Bertengkar Di Depan Anak ? Itu Normal…Asalkan..

0

Bertengkar Di Depan Anak ? Itu Normal...Asalkan..Disadari atau tidak, hampir semua orangtua pernah bertengkar hebat dengan pasangan dan tiba – tiba anda melihat anak anda menatap anda dengan mata lebar dan penuh ketakutan di pintu.

Terkadang bertengkar di depan anak memang sering kali tak terhindarkan, sekeras apapun anda berusaha menjadi orangtua yang baik. Tetapi sejauh anda bertengkar secara adil dan tidak berdebat dengan suara keras di depan bayi atau anak balita anda, bertengkar di depan anak termasuk bagian yang normal dalam rumah tangga manapun.

Melihat orangtua bertengkar bisa menakutkan anak, tapi melihat mereka bisa menyelesaikan perbedaan dengan cara positif juga memberikan rasa aman yang besar, kata Kathleen E. Finnegan, MA LPC. Jika anak bisa belajar bahwa pasangan dan keluarga bisa tetap utuh, bahkan sesudah mengalami situasi yang panas, hidup mereka akan jauh lebih mudah. Mereka akan belajar bahwa perbedaan bisa diselesaikan dengan cara yang positif juga.

Berikut ini aturan bertengkar di depan anak, jika pertengkaran tidak terhindarkan  :

1. JANGAN MENERUSKAN PERTENGKARAN

Perhatikan reaksi anak anda, ketika suasana panas mulai tidak terhindarkan. Saatnya mengganti topik pembicaraan, atau membicarakan topik itu di lain waktu saja jika anda melihat anak anda tampak stres atau jika mereka mulai terlibat.

2. SELESAIKAN MASALAH DI DEPAN ANAK ANDA

Sebagai orangtua, anda bisa mengajarkan anak anda bahwa masalah yang terjadi dalam suatu hubungan itu adalah hal yang wajar, tetapi diakhiri juga dengan penyelesaian masalah.

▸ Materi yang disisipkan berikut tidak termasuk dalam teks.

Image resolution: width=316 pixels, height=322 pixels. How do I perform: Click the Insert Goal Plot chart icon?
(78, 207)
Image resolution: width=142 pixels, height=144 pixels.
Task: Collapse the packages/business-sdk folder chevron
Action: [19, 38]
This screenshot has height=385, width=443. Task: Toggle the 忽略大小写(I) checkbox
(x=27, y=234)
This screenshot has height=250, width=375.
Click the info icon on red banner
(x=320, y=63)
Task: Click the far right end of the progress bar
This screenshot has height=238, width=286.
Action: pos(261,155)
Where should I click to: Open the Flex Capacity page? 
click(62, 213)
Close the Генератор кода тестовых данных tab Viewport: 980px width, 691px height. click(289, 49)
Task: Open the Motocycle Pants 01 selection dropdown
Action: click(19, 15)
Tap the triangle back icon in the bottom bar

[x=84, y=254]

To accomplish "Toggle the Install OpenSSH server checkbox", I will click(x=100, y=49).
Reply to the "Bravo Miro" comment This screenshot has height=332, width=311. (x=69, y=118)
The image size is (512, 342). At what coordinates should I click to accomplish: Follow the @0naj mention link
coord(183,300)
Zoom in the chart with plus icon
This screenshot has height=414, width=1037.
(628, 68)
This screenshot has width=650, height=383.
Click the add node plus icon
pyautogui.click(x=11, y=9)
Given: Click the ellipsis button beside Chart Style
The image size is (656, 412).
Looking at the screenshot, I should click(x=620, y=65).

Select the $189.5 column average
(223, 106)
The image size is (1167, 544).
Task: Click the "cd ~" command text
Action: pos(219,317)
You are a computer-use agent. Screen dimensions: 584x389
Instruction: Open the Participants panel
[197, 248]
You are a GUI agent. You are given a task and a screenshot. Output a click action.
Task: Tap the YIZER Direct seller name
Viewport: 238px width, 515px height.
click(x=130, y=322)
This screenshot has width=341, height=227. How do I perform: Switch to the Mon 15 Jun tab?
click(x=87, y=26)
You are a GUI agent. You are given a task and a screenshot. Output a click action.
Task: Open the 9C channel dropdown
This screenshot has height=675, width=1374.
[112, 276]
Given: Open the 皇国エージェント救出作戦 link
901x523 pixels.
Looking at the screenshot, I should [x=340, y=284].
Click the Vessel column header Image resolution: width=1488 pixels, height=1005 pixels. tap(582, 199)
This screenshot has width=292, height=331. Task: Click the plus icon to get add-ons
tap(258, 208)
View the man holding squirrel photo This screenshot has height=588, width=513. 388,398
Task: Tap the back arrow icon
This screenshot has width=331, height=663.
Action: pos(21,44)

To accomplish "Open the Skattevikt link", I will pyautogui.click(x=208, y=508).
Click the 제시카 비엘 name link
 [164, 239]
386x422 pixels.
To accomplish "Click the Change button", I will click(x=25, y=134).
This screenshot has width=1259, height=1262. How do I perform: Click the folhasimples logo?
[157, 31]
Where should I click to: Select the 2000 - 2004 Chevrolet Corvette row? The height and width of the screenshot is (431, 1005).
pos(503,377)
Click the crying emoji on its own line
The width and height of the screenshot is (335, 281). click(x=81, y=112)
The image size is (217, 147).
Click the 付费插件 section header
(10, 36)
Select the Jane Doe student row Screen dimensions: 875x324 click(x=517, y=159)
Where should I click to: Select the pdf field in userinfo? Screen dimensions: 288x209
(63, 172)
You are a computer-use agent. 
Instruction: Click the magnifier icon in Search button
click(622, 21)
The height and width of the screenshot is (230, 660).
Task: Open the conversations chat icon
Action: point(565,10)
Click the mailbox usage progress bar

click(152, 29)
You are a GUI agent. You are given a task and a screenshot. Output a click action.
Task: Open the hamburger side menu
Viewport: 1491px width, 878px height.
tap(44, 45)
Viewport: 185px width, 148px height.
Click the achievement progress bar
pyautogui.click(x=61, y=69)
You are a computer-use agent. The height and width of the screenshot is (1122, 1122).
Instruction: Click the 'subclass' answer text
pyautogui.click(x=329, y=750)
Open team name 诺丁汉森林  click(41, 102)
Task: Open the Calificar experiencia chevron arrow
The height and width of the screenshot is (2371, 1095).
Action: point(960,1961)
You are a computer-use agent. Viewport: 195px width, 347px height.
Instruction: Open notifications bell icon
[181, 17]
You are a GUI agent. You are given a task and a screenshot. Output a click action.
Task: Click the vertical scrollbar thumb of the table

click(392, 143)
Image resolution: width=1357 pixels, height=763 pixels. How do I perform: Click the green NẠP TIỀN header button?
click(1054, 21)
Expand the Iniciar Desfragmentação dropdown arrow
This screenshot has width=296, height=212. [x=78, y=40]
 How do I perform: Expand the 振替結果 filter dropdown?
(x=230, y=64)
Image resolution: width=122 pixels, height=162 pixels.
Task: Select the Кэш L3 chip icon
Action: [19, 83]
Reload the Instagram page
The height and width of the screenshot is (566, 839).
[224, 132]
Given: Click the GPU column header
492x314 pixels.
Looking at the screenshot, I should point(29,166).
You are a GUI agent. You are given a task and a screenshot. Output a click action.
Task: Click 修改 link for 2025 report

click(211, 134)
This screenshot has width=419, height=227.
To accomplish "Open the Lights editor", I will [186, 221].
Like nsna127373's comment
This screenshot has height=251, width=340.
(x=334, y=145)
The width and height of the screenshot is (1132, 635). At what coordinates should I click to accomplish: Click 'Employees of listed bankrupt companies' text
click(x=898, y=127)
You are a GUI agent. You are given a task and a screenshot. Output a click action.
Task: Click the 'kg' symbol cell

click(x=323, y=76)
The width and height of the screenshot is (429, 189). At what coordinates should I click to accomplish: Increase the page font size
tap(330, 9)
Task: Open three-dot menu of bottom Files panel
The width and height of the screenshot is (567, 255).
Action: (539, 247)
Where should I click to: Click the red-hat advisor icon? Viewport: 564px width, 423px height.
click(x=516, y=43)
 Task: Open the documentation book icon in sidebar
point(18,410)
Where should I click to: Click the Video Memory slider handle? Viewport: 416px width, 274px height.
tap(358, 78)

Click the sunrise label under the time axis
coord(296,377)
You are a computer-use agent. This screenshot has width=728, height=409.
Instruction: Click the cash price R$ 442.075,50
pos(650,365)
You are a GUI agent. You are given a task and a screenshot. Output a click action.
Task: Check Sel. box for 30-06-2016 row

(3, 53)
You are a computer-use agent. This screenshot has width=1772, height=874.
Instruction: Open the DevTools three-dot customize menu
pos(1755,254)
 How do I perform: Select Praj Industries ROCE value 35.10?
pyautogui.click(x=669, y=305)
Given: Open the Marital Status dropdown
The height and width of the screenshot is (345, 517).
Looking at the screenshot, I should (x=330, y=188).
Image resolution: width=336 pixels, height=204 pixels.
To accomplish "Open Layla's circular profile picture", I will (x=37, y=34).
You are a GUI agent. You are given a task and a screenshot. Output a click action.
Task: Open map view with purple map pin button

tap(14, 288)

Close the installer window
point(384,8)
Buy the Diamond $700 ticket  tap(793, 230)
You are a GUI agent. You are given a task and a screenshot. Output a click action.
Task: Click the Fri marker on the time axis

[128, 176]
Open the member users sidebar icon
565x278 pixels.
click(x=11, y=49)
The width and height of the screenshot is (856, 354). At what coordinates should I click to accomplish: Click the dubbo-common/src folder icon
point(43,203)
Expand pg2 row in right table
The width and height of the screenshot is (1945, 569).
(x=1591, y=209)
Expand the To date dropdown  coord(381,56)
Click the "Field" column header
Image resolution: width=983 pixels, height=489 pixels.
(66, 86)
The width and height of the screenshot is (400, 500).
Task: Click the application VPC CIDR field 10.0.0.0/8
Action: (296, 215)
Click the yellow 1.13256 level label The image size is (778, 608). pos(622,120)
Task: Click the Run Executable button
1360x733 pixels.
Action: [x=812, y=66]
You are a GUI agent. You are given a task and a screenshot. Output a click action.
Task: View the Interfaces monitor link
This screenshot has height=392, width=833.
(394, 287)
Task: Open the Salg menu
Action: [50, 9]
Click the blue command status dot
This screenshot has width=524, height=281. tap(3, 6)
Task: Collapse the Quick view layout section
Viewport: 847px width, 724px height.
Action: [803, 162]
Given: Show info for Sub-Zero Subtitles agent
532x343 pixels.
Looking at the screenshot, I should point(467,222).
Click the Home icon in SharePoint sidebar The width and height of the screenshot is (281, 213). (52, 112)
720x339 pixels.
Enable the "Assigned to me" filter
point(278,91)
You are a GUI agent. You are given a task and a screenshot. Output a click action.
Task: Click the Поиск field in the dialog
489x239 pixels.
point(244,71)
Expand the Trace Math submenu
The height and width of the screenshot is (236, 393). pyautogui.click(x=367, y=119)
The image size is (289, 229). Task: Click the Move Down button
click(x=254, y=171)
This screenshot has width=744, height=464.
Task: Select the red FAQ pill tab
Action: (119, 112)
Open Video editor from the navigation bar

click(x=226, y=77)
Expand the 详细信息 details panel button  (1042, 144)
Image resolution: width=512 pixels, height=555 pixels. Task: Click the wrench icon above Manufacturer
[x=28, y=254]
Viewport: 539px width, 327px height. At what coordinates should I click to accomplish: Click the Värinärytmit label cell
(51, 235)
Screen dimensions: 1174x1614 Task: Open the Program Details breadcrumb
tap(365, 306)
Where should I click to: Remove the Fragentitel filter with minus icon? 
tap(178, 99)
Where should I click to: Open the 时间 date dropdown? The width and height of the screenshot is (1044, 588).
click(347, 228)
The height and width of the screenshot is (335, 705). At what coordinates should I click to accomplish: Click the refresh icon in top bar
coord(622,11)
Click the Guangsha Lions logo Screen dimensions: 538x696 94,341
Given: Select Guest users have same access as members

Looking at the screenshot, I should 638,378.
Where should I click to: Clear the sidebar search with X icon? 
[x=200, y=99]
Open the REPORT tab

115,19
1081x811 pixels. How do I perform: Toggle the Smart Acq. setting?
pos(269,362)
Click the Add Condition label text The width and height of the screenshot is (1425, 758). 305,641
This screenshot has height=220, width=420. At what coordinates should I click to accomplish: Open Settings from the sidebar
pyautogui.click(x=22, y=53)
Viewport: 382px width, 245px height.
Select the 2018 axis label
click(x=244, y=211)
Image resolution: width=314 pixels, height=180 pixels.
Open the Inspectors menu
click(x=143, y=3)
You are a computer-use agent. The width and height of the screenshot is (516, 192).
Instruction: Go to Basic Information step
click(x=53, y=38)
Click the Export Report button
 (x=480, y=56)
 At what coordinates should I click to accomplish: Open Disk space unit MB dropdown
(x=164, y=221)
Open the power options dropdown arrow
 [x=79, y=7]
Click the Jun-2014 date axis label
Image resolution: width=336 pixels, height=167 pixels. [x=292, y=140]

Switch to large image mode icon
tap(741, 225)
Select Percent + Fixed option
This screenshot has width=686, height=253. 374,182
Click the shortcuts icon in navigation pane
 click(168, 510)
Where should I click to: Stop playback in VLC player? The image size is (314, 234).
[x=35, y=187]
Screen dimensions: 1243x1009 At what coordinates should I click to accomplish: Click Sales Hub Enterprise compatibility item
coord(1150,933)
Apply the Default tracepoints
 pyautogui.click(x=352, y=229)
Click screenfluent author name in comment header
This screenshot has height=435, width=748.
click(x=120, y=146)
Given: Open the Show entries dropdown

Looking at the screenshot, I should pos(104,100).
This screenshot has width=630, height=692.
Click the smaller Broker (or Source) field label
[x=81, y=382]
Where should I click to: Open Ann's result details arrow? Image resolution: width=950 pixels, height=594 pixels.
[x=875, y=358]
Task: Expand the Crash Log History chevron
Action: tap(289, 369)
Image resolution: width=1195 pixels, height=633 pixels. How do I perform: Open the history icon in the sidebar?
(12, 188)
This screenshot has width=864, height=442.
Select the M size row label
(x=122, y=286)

Tunjukkan pada mereka, kendati orangtua bertengkar, mereka masih saling mencinta satu sama lain dan bisa mencapai persetujuan di akhir pertengkaran. Ini juga berarti bahwa semua topik yang tidak bisa diselesaikan harus dibatasi jika anak berada di dekat anda.

3. JANGAN MELAKUKAN KEKERASAN

Dalam semua kasus, terutama ketika bertengkar di depan anak, jangan lakukan kekerasan secara fisik atau secara emosional atau menyerang pasangan dengan kata – kata kotor jika tidak bisa mencapai kesepakatan. Ingat, anak anda melihat, mendengar dan akan belajar dari apa yang mereka lihat dan dengar.

4. JANGAN MINTA ANAK UNTUK BERPIHAK

Jangan meminta anak untuk memihak salah satu dari anda, saat anda bertengkar dengan pasangan. Jangan pernah libatkan anak dalam pertengkaran, jadikan pertengkaran hanya antara anda dengan pasangan saja. Melibatkan anak akan membuat mereka menjadi tertekan, tidak nyaman dan menjadi benci.